藉由感知病原菌特定分子標誌(pathogen-associated molecular patterns, PAMPs)，植物可感應病原菌的入侵，進而引發植物中的PAMP誘導免疫反應(PAMP-triggered immunity, PTI)。 本論文發現，阿拉伯芥之凝集素受體激酶6.2(Lectin receptor kinase -VI.2, LecRK-VI.2)，在植物抗病反應中，扮演正面的調控角色。LecRK-VI.2的T-DNA插入突變株，lecrk-VI.2-1，對於半活體寄生型(hemi-biotrophic)的細菌性斑點病病原菌(Pseudomonas syringae pv tomato DC3000)與死體寄生型(necrotrophic)的細菌性軟腐病病原菌(Erwinia carotovora subsp. carotovora)較為感病，顯示LecRK-VI.2可能參與植物抗病之防禦反應。 我們的分析資料顯示，lecrk-VI.2-1在被細菌感染或經細菌PAMPs處理後，其PTI標的基因(例如FRK1和WRKY29)的轉錄活性有缺陷，但對於細菌PAMP幾丁質的反應則不受影響。同時，經細菌或細菌PAMPs處理後，lecrk-VI.2-1之胝質蓄積(callose deposition)量較少，其氣孔關閉反應也有缺陷，顯示LecRK6.2的突變會導致多方面PAMP誘導免疫反應的缺失。 於互補實驗中，在突變株的背景下表現LecRK-VI.2，可以回復PTI標的基因的轉錄活性、胼質醣合成及氣孔關閉反應，也可以回復此植株對於細菌性入侵的抗病性。 此外，本論文發現，LecRK-VI.2大量表現的轉殖株會持續性的表現PAMP誘導免疫反應，包括擁有高基礎轉錄活性(basal transcriptional level)的PTI標的基因表現、持續性的胝質蓄積及關閉的氣孔。這些持續性的PAMP誘導免疫反應使轉殖株對於細菌性病原菌斑點病病原菌和軟腐病病原菌之抗病性提升，但對於卵菌性黃葉病病原菌的抗病性卻與野生株Col-0相似。 由以上結果，可以推論LecRK-VI.2對於細菌引發的PAMP誘導免疫反應，扮演一個正向的調節因子。

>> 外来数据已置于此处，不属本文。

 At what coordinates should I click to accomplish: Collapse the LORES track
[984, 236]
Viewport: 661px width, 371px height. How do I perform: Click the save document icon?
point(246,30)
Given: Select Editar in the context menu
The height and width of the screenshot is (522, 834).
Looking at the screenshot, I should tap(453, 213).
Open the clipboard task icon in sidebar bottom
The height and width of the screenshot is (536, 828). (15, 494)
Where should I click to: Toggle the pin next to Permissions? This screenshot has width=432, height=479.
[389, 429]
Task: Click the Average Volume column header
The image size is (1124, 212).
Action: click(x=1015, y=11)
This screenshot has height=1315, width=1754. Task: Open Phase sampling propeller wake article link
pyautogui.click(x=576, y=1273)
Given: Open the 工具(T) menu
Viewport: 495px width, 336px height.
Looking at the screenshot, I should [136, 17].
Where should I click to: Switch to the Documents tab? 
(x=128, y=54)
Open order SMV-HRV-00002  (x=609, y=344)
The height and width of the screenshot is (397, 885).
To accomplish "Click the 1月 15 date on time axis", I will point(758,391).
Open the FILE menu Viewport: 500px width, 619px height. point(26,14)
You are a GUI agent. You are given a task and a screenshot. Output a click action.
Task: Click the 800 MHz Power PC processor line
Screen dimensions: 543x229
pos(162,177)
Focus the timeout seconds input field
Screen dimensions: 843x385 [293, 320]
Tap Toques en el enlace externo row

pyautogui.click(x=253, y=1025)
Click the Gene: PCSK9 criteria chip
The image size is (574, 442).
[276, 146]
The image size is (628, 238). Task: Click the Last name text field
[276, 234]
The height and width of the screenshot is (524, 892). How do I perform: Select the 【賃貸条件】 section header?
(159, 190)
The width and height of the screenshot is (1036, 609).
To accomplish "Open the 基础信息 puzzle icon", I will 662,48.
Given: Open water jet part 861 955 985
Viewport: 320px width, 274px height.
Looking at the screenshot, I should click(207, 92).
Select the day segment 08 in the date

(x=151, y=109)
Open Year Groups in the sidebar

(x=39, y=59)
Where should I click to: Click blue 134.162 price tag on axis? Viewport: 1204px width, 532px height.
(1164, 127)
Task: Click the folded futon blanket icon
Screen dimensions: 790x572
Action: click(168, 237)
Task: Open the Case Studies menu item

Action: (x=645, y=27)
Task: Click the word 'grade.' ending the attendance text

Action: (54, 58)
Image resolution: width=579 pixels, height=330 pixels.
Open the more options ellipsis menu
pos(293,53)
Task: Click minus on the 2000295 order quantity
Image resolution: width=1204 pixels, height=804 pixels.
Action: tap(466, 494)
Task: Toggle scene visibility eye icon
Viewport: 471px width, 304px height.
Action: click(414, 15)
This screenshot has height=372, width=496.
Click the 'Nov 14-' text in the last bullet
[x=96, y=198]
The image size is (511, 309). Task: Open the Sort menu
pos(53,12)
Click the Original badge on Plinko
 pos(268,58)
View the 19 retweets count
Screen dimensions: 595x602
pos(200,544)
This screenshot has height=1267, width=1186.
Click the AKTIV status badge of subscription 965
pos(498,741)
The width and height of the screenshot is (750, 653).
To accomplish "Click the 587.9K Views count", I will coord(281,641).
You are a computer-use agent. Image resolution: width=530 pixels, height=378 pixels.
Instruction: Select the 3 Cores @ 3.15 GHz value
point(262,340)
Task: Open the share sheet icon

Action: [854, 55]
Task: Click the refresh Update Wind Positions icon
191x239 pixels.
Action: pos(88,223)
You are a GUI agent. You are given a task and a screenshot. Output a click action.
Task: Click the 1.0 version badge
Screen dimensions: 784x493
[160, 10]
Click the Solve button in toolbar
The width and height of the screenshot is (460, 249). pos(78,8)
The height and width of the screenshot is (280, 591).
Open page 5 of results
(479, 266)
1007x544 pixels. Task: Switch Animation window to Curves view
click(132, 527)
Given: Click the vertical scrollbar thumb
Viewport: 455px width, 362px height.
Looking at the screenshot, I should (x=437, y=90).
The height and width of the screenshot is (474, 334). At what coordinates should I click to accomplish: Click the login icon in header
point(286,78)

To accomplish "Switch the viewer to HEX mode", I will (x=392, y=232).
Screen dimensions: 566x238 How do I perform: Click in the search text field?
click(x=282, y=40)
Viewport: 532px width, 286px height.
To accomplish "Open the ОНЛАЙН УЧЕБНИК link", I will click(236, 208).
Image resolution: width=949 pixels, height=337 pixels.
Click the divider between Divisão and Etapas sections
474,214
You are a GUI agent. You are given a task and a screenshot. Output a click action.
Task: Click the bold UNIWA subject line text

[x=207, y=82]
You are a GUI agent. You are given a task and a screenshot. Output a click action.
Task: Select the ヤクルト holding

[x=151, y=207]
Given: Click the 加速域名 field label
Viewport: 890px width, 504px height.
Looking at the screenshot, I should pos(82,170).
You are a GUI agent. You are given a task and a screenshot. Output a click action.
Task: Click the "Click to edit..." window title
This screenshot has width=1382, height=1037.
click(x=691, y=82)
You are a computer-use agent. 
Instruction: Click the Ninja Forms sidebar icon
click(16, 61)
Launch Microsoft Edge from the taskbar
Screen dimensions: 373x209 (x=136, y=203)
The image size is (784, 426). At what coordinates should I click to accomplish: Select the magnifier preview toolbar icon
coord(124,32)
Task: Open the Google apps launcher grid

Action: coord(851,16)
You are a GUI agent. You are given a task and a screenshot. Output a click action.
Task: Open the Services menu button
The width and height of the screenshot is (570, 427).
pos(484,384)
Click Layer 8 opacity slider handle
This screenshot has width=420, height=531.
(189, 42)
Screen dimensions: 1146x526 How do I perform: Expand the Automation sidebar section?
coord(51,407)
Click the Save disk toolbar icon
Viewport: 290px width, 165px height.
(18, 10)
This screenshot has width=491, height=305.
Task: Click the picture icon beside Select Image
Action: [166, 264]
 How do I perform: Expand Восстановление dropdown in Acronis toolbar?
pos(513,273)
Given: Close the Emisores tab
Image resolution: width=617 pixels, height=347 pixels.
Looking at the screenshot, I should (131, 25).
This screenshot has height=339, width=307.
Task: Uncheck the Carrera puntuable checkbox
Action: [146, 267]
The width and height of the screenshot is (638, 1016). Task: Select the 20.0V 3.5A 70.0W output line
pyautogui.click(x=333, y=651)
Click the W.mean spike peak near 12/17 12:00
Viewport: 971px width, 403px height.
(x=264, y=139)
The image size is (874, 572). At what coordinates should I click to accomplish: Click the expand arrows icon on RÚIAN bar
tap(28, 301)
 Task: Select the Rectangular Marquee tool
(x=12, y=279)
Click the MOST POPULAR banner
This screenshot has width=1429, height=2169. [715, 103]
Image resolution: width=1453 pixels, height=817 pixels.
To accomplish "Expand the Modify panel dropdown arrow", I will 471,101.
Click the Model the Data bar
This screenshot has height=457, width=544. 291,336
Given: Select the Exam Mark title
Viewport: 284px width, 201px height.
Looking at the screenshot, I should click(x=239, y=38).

Plants can sense pathogen infections through perception of pathogen-associated molecular patterns (PAMPs) by pattern-recognition receptors (PRRs) located on the cell surface. Recognition leads to enhanced plant resistance through the activation of PAMP-triggered immunity (PTI). Here we report that the LECTIN RECEPTOR KINASE-VI.2 (LecRK-VI.2) is essential for Arabidopsis PTI. lecrk-VI.2-1, a LecRK-VI.2 knock-out mutant, was less resistant to the hemi-biotrophic bacterial pathogen Pseudomonas syringae pv tomato (Pst) DC3000 and the necrotrophic bacterial pathogen Erwinia carotovora subsp. carotovora (Ecc) bacteria, suggesting LecRK-VI.2 is required for efficient plant defense response. lecrk-VI.2-1 was deficient in the transcriptional activation of PTI marker genes such as FRK1 and WRKY29 upon inoculation with bacteria and various bacterial PAMPs such as flg22, efl-26 and peptidoglycan (PGN). However, lecrk-VI.2-1 demonstrated a normal response to the fungal PAMP chitin. lecrk-VI.2-1 was also impaired in callose deposition and stomatal response, two typical PTI responses, when challenged with Pst DC3000 and bacterial PAMPs. Together my results suggest that LecRK-VI.2 is involved in the PTI response triggered by the perceptions of bacterial PAMPs but not the fungal chitin PAMP. Over-expression of LecRK-VI.2 in lecrk-VI.2-1 background restored resistance to bacterial microbes and PTI responses to a wild-type level. In addition, high-levels of LecRK-VI.2 expressions in lecrk-VI.2-1 background constitutively activated PTI responses. Such transgenics were found to be highly resistant to bacteria, but confer normal response to the fungal pathogen Botyris cinerea. Our data suggest that LecRK-VI.2 acts as a positive regulator of the Arabidosps PTI by participating in defense mechanisms such as PTI gene activations, callose deposition and stomatal responses.